Cienfuegos is a much smaller city than Havana; in fact I would be more inclined to call it a large town. The Casa Particular that we are staying in here belongs to a friend of the person that we stayed with in Havana and it was our original host that made a reservation for us and we were duly met by a lady holding up the hand written sign ‘Dorian and Carolina’.
One of the things I was looking forward to, or hoping for, was the sharing of meals with the Cuban owners of these Casa Particulars; sadly, as it turns out, although they do provide a very reasonable, not to mention large, breakfast and evening meal as an extra but these are not shared with the Cubans. We were led to believe, by people who have enjoyed the benefits of ‘all inclusive five star hotel packages, that the food here is very bland but I do have to say that, so far, the standard has been good and the food quiet tasty; I do have a feeling though that maybe the menus are not too extensive. The evening meals have been accompanied by a healthy salad, there have not been any ‘cooked’ vegetables, and we always leave the table with bursting tums; each meal costing around 8 to 10 cuc.
All of the buildings that we have been in, both in Havana and here, have very high ceilings, actually about 20 foot high ceilings. I guess that this is something to do with the heat. The Casa in Havana was a first floor apartment with three rooms for rent. One with an en-suite to itself and two sharing the shower room that is between them. There is also a communal lounge/dinning area but this would appear to be used by the guests only; the hosts seem to have their own area at the back of the house.
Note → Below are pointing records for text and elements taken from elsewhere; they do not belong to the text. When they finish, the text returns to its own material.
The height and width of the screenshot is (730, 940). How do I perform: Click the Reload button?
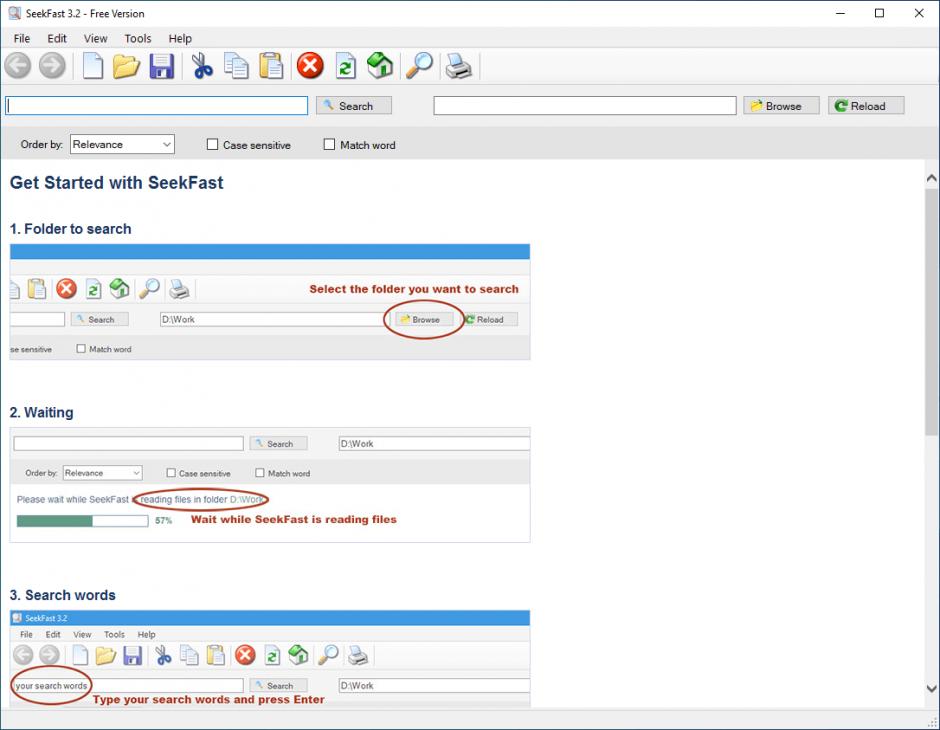866,106
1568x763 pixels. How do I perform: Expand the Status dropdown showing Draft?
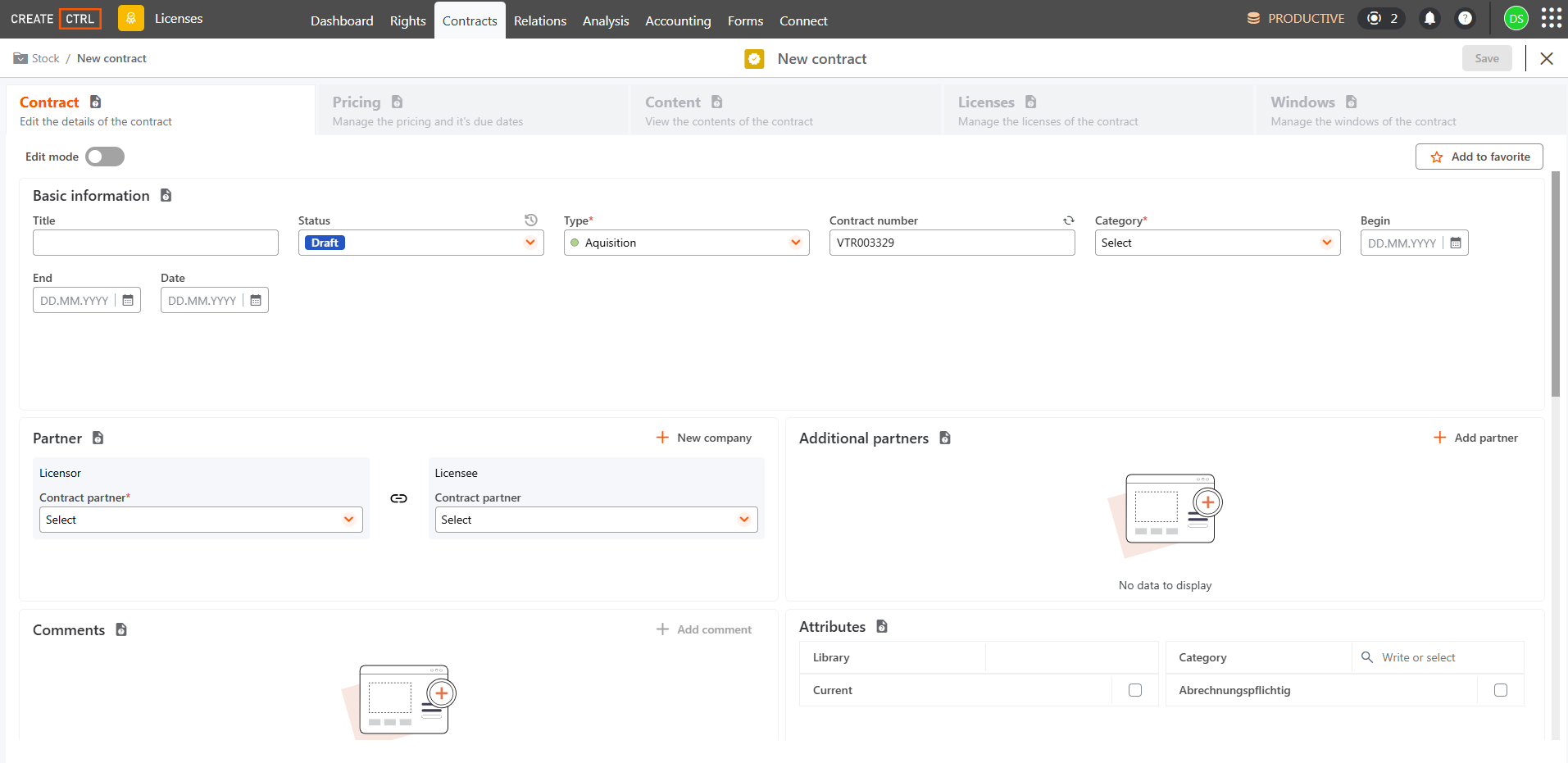point(421,243)
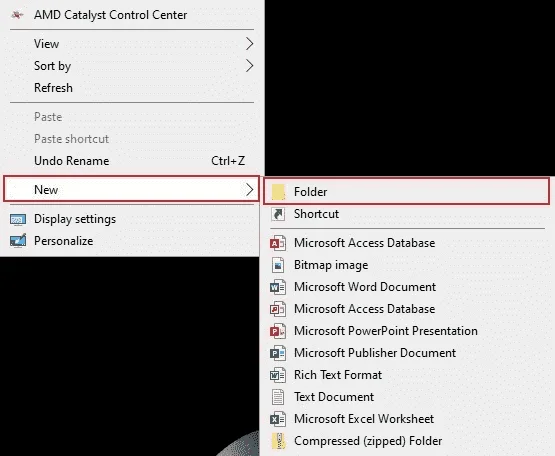Expand the View submenu arrow
The width and height of the screenshot is (555, 456).
[x=250, y=44]
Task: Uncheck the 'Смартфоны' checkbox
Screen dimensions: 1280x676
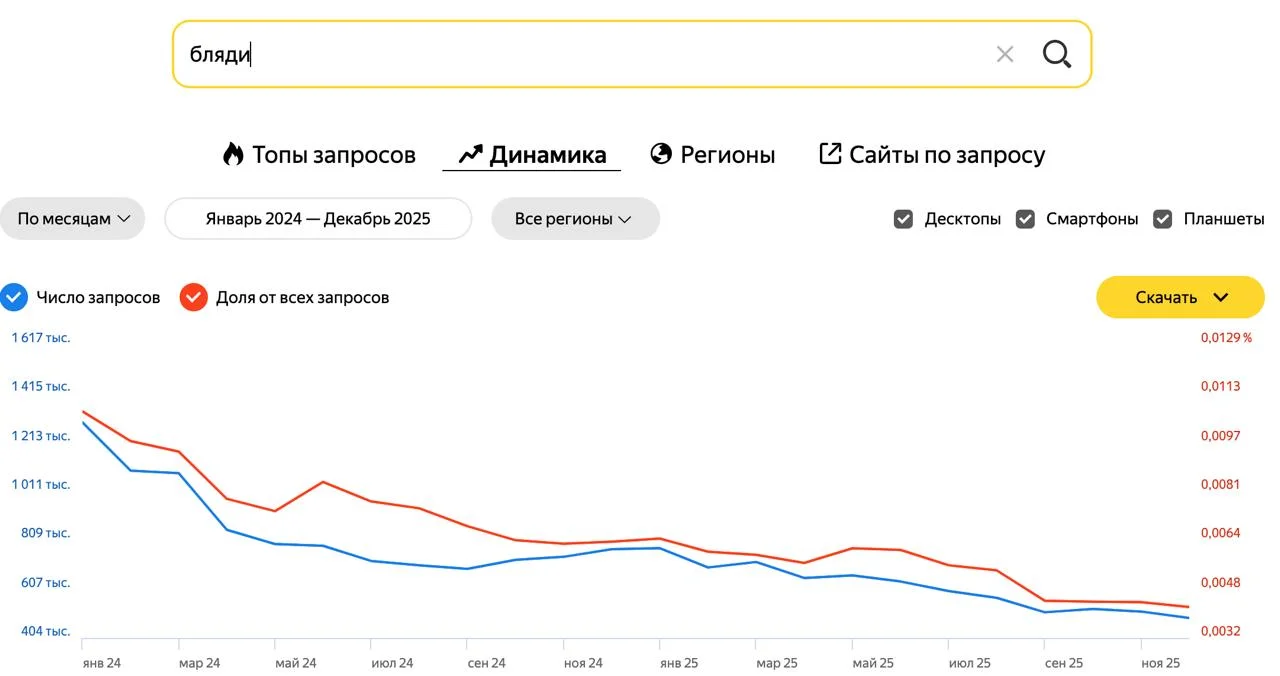Action: coord(1025,219)
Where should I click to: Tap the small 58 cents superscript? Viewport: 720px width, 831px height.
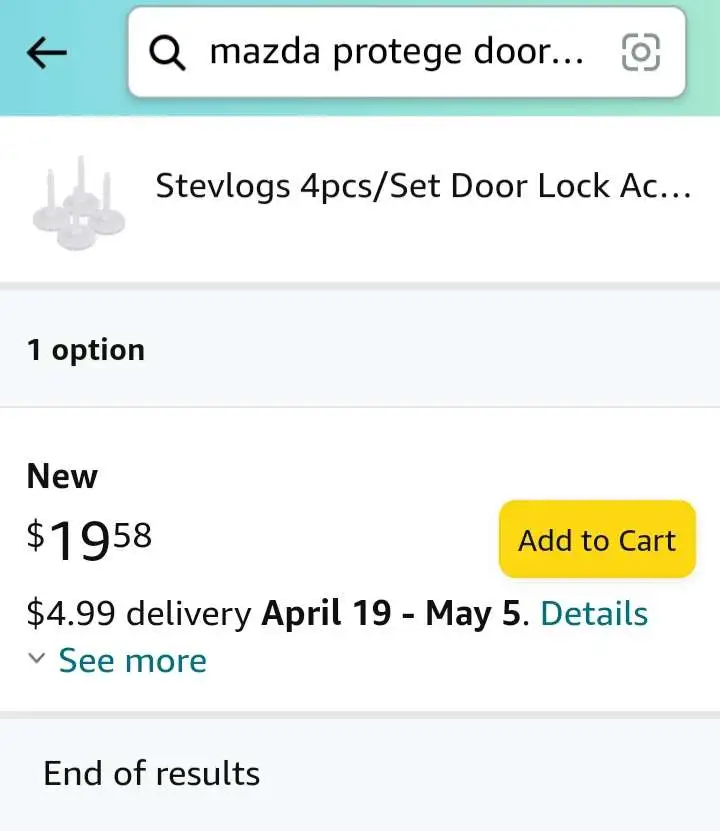point(132,535)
Our bedroom had a window that looked out over the balcony and courtyard; the window had wooden shutters and metal bars but no glass. The ‘double bed’ was two single beds pushed together and not comfortable, but the exclusive en-suite bathroom was very classy, nicely tiled and the fittings were of some quality.
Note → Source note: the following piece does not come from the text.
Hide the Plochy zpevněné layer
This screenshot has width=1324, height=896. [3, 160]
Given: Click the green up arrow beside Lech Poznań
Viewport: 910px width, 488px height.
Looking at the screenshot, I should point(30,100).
The Casa here is much smaller with only one bedroom for rent; and is, again, a first floor apartment. At the top of the stairs is the ‘living room’ with the bedroom leading off. Access to the kitchen and dining room is now via outside and across the terrace, which is the roof to downstairs. The hosts are a married couple with a grown daughter; only the daughter speaks English.
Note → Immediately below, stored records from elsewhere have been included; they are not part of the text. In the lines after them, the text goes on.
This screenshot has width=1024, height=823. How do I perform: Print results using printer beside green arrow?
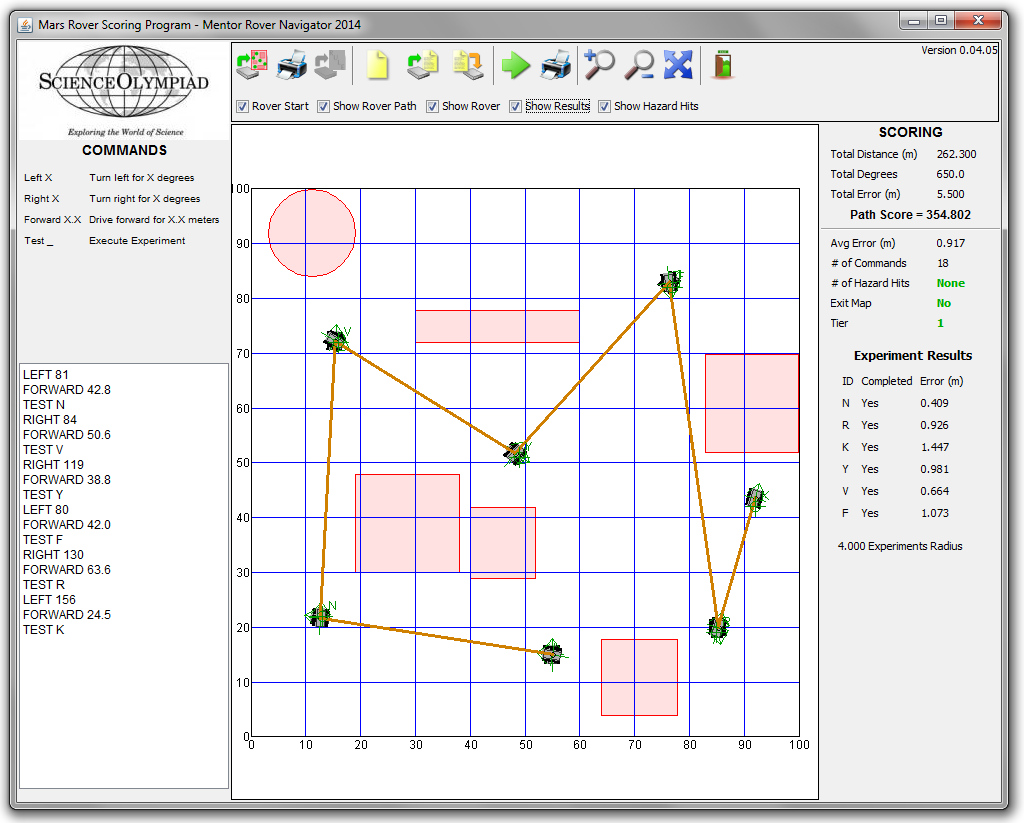(x=556, y=66)
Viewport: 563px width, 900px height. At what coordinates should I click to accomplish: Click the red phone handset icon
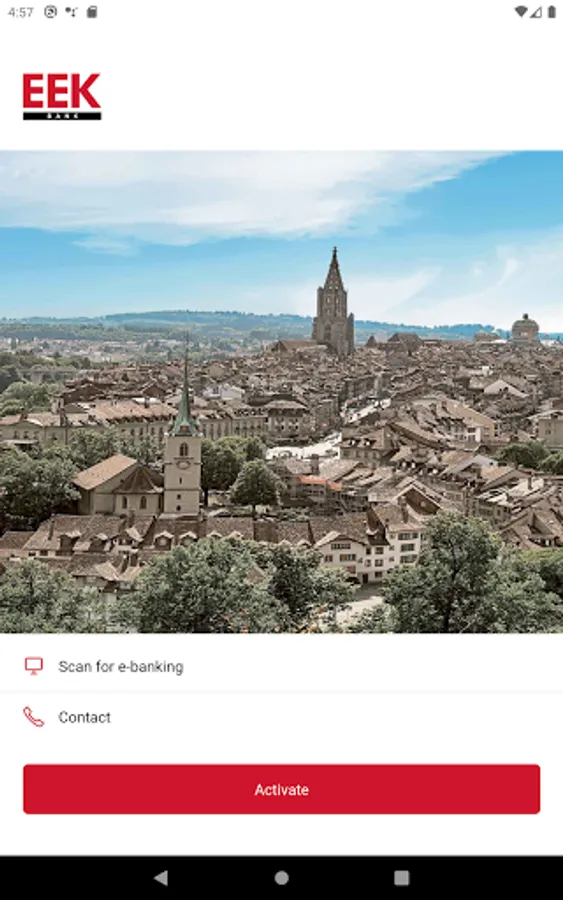point(34,717)
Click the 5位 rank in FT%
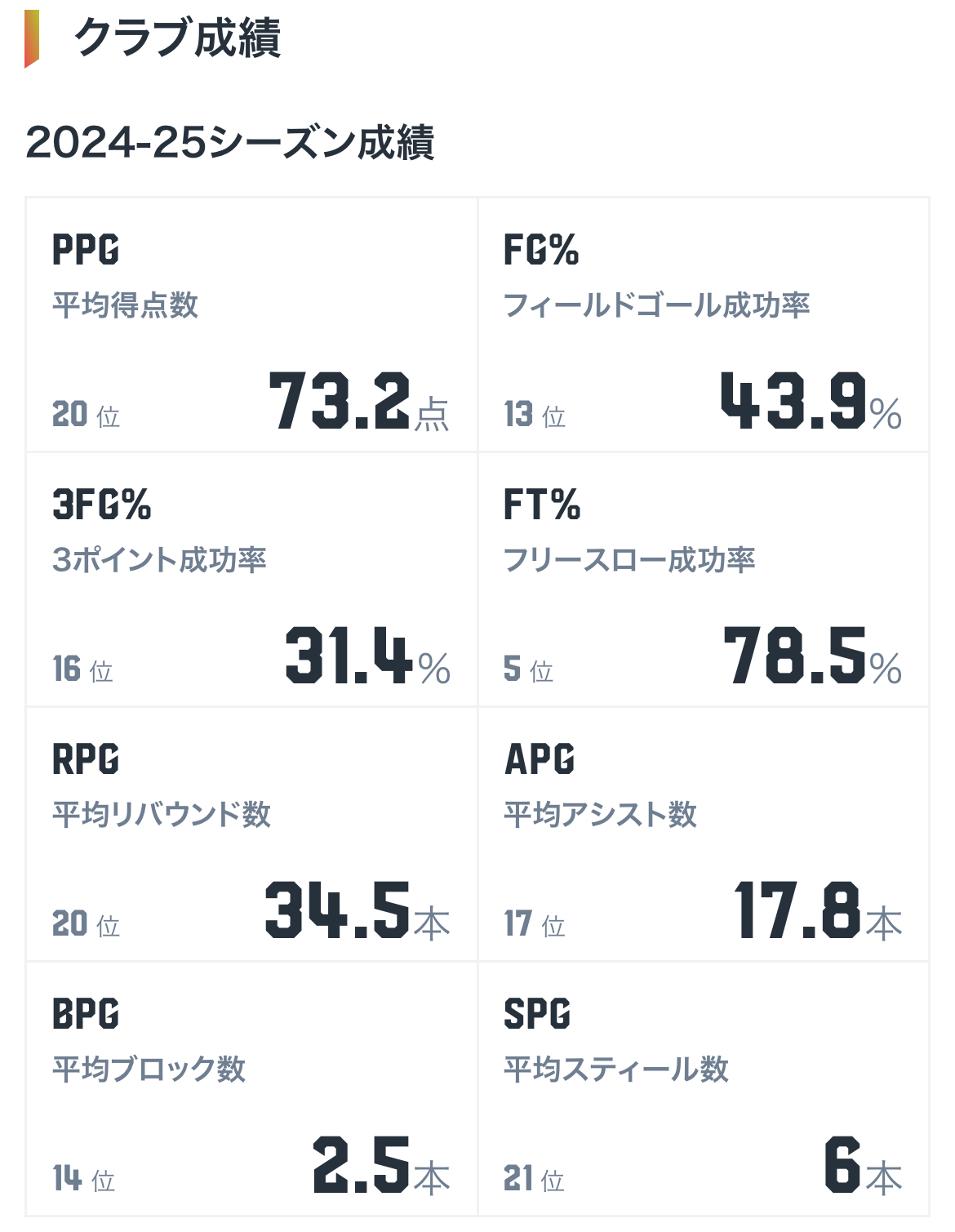Viewport: 955px width, 1232px height. [x=528, y=669]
Our room has a door leading to a small corridor off of which is our own en-suite and also has a door leading into the dining room although this is closed and locked to provide the guest with privacy. The en-suite itself is clean but, because it is so worn out, it doesn’t initially look very clean. Also they ‘kindly’ left us a bar of soap; sadly this had been used by someone else before us who had left some ‘short and curlies’, adding to the ‘bathroom dissatisfaction’, fortunately the shower works well.
We accepted the offer of dinner and arranged to eat somewhere around 8pm giving us time to freshen up and go and have a look around. Cienfuegos is built on a grid system with roads, or calles, running north-south and avenues, or avenidas, running east-west; all are just numbered, the calles are odd and the avendias even. As this was to be our first evening on the Caribbean side of Cuba we decided to view the sun setting over Ensenada Marsillán (Marsillán Cove); unfortunately the human ‘waste’ is, apparently, pumped directly into this cove and as we walked along Prado(Calle 37) there was a definite aroma of Ode de Toilette, or should I say Ode del sewer although the further along the Malecòn (sea wall) we walked, the fainter the aroma got.